** WHAT YOU NEED TO DO **
Pictures stay out of the copy. Retype exactly, and only, the lines from the one containing "[Slide 1] (9, 1645)" through the end of the listing below.

BEGIN PROVIDED RECORDS

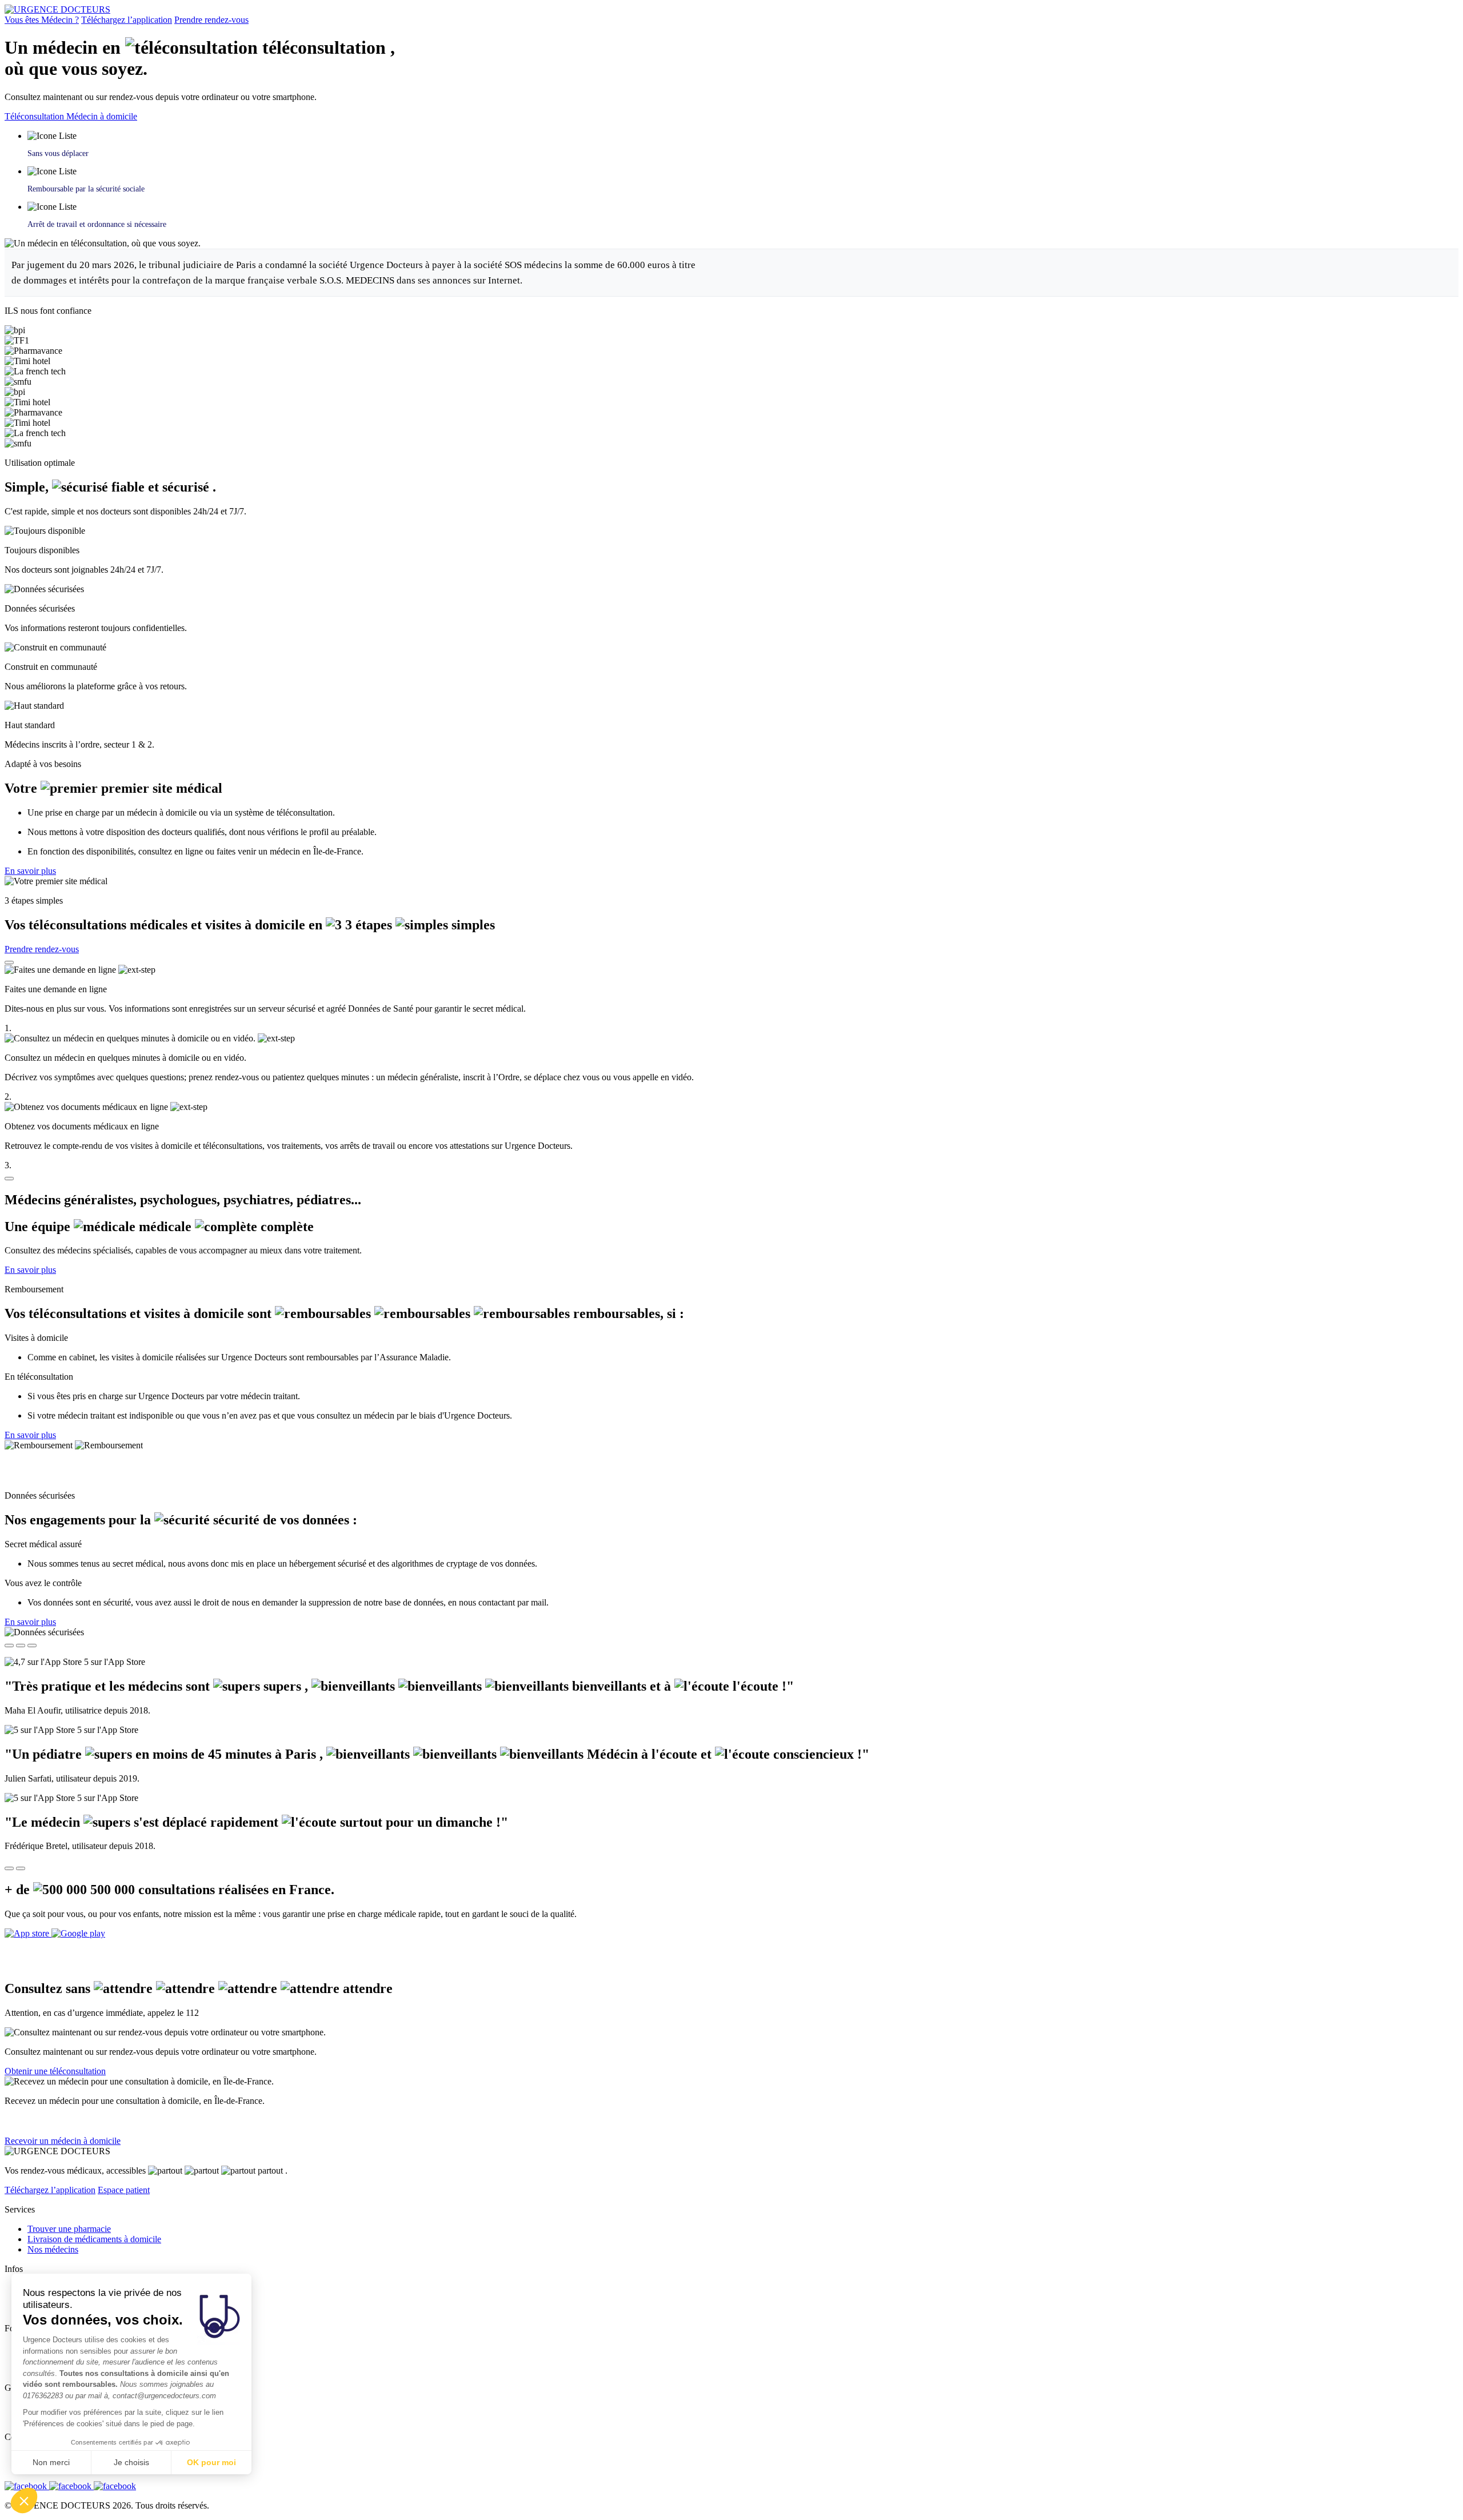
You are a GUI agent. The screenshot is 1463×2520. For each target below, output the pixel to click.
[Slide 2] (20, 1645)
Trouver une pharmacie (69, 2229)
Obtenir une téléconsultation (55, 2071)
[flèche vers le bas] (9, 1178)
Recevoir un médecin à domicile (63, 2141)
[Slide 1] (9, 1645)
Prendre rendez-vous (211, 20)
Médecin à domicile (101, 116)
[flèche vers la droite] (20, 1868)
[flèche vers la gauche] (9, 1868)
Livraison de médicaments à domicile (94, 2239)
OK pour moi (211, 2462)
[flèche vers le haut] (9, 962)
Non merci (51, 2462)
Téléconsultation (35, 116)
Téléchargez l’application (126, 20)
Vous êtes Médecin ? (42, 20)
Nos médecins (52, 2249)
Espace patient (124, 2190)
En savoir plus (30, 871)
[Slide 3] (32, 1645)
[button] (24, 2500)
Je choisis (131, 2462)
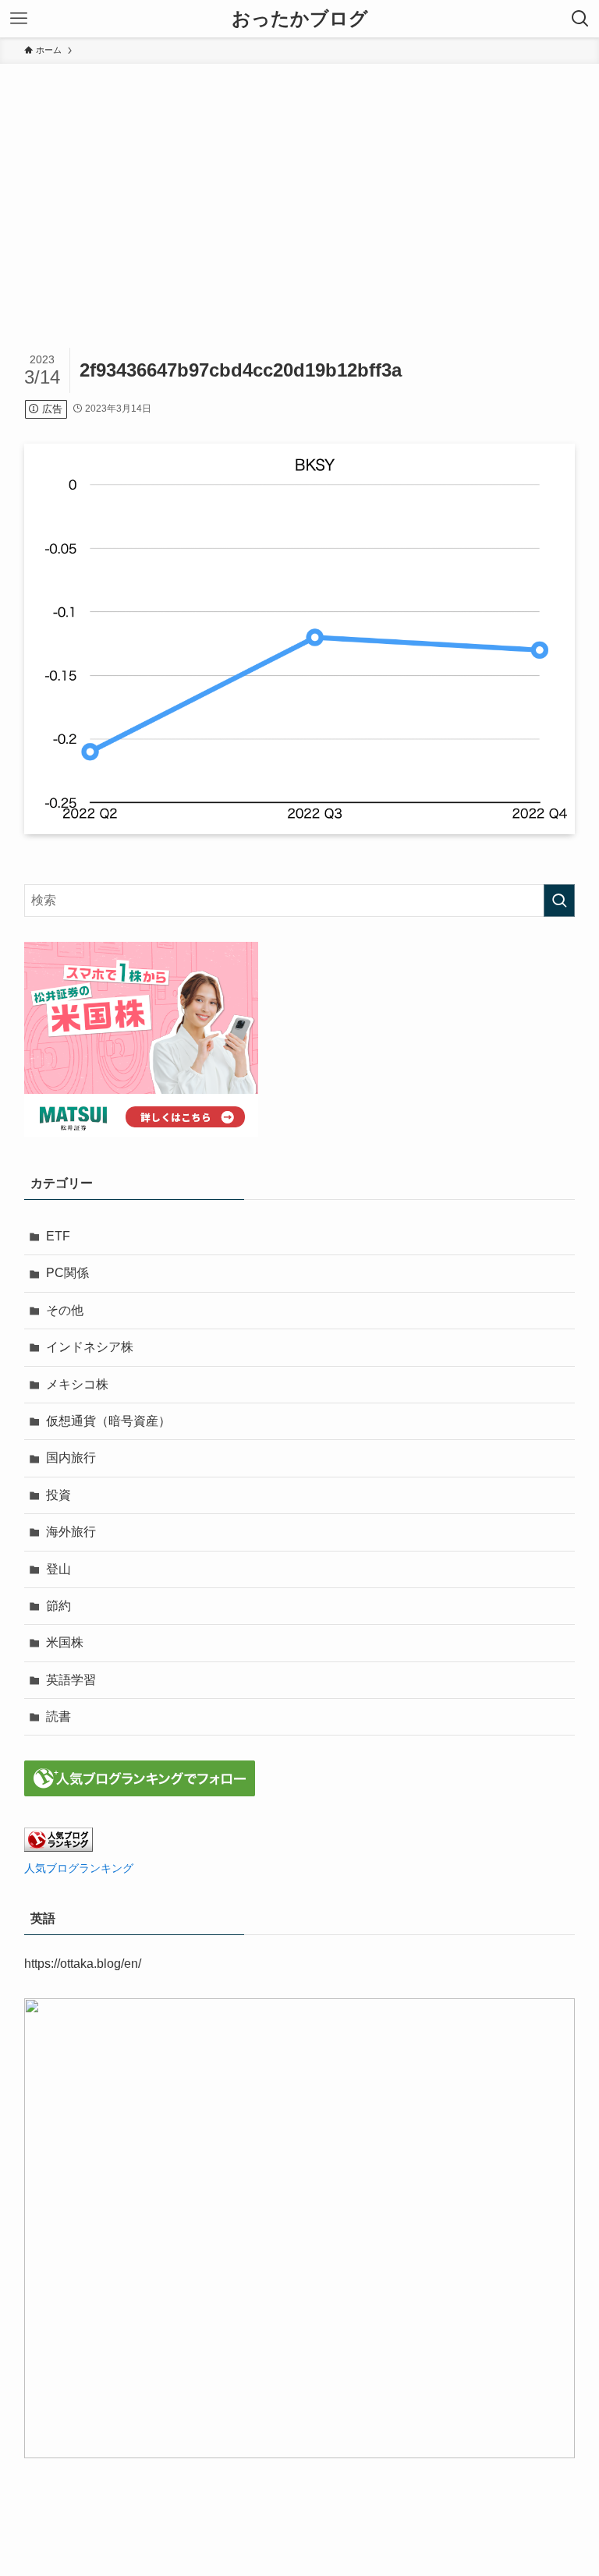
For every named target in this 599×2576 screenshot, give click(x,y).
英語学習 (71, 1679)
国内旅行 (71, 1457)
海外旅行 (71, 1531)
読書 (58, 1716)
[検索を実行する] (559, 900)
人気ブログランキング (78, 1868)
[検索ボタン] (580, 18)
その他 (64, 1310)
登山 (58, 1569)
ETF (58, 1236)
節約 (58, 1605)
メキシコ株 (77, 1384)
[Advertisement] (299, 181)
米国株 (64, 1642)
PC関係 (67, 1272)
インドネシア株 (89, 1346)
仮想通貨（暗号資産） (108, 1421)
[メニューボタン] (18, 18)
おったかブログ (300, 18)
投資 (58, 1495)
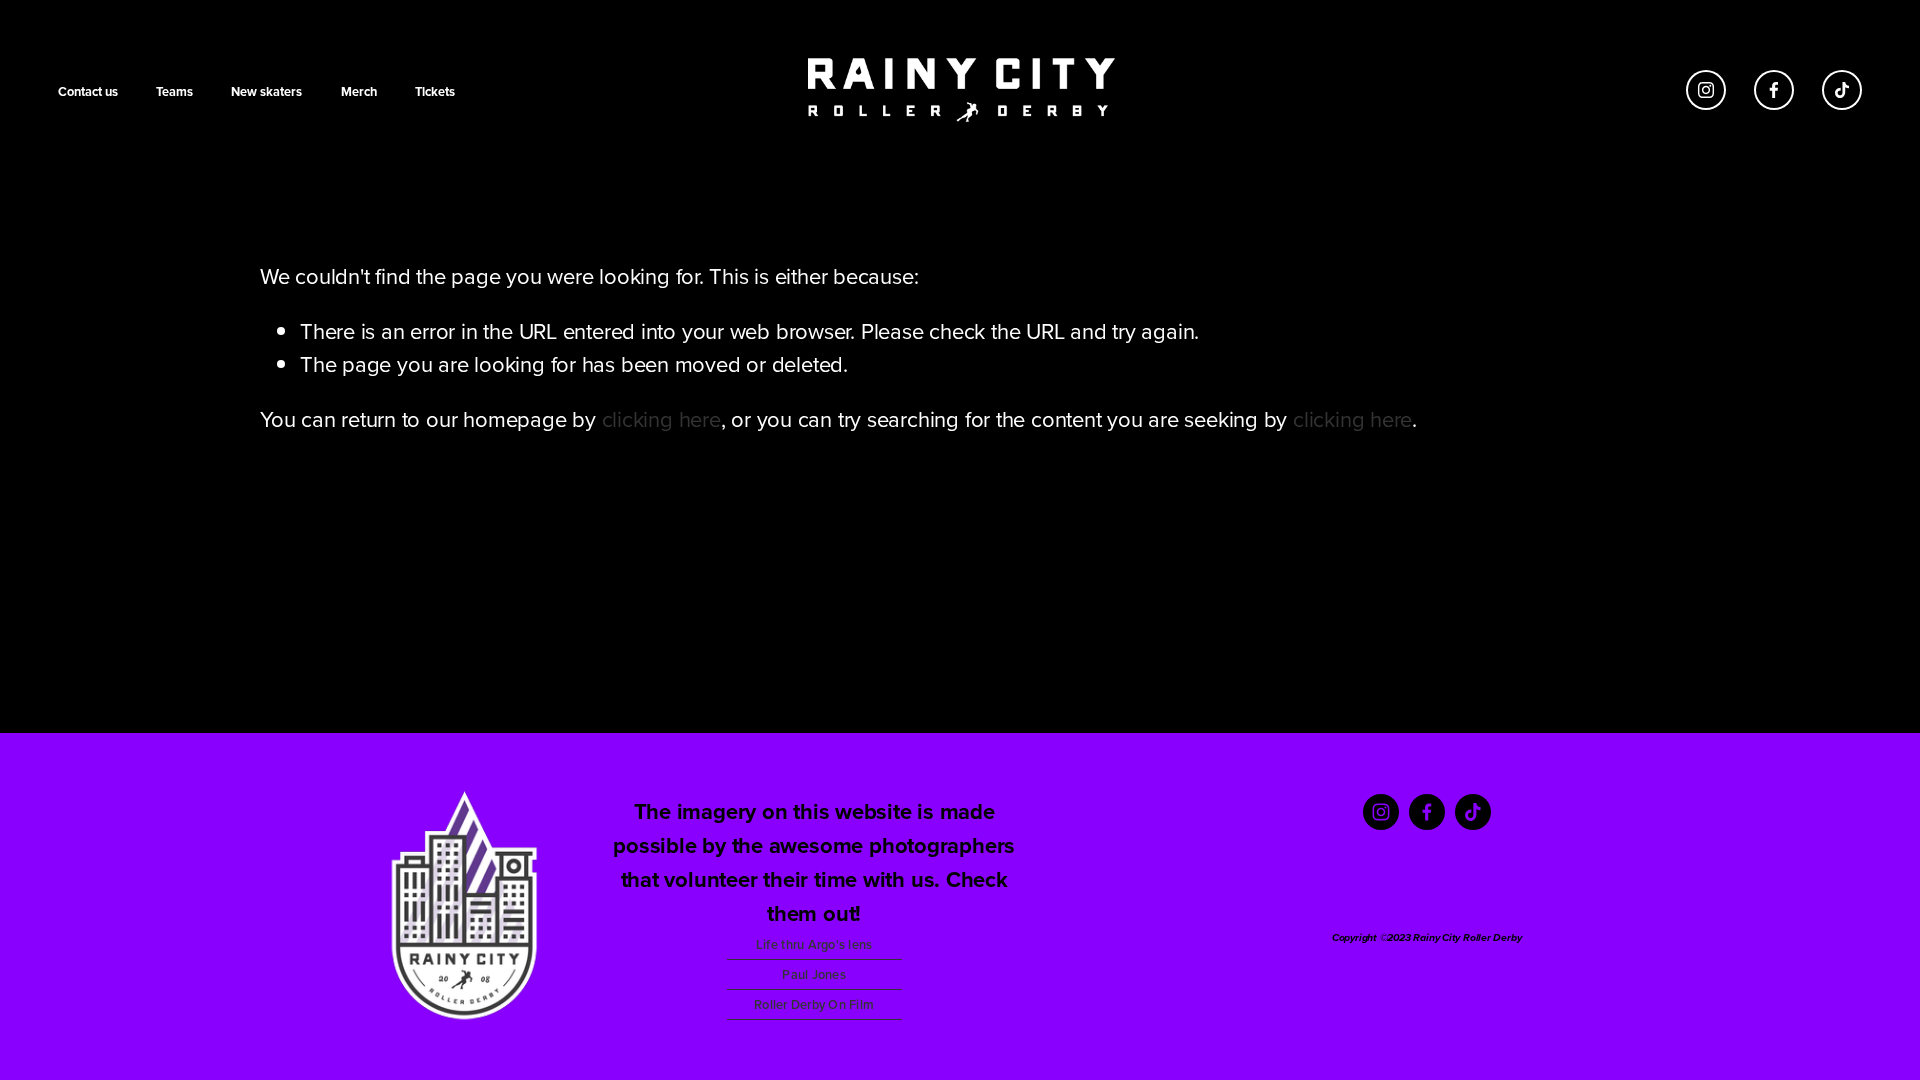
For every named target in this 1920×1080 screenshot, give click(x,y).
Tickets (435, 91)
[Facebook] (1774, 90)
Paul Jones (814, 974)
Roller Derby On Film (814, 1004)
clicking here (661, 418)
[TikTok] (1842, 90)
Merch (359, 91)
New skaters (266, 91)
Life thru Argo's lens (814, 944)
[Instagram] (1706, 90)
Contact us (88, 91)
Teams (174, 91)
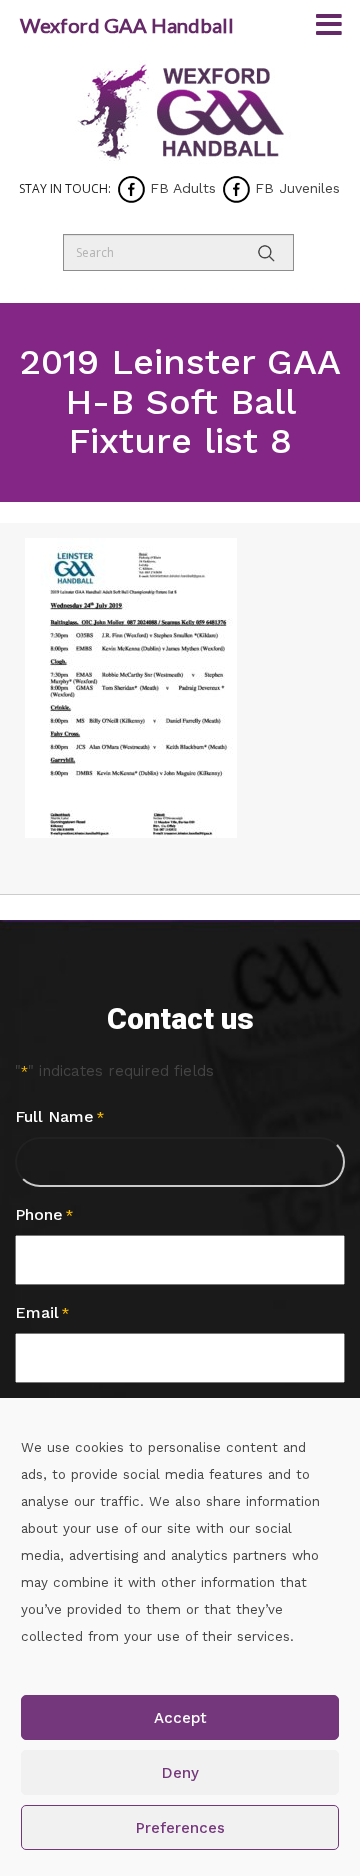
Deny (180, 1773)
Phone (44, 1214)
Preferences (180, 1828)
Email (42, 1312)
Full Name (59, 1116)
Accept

END PROVIDED RECORDS

** REPLY TO THE TASK **
[Slide 1] (9, 1645)
Prendre rendez-vous (211, 20)
Médecin à domicile (101, 116)
[flèche vers la droite] (20, 1868)
[flèche vers la gauche] (9, 1868)
Livraison de médicaments à domicile (94, 2239)
OK pour moi (211, 2462)
[flèche vers le haut] (9, 962)
Non merci (51, 2462)
Téléconsultation (35, 116)
Téléchargez l’application (126, 20)
Vous êtes Médecin ? (42, 20)
Nos médecins (52, 2249)
Espace patient (124, 2190)
En savoir plus (30, 871)
[Slide 3] (32, 1645)
[button] (24, 2500)
Je choisis (131, 2462)
For every named target in this 599×2576 screenshot, give click(x,y).
英語学習 (71, 1679)
国内旅行 (71, 1457)
海外旅行 (71, 1531)
読書 (58, 1716)
[検索を実行する] (559, 900)
人気ブログランキング (78, 1868)
[検索ボタン] (580, 18)
その他 (64, 1310)
登山 (58, 1569)
ETF (58, 1236)
節約 (58, 1605)
メキシコ株 (77, 1384)
[Advertisement] (299, 181)
米国株 (64, 1642)
PC関係 (67, 1272)
インドネシア株 (89, 1346)
仮想通貨（暗号資産） (108, 1421)
[メニューボタン] (18, 18)
おったかブログ (300, 18)
投資 (58, 1495)
For every named target in this 1920×1080 screenshot, give click(x,y).
Tickets (435, 91)
[Facebook] (1774, 90)
Paul Jones (814, 974)
Roller Derby On Film (814, 1004)
clicking here (661, 418)
[TikTok] (1842, 90)
Merch (359, 91)
New skaters (266, 91)
Life thru Argo's lens (814, 944)
[Instagram] (1706, 90)
Contact us (88, 91)
Teams (174, 91)
Deny (180, 1773)
Phone (44, 1214)
Preferences (180, 1828)
Email (42, 1312)
Full Name (59, 1116)
Accept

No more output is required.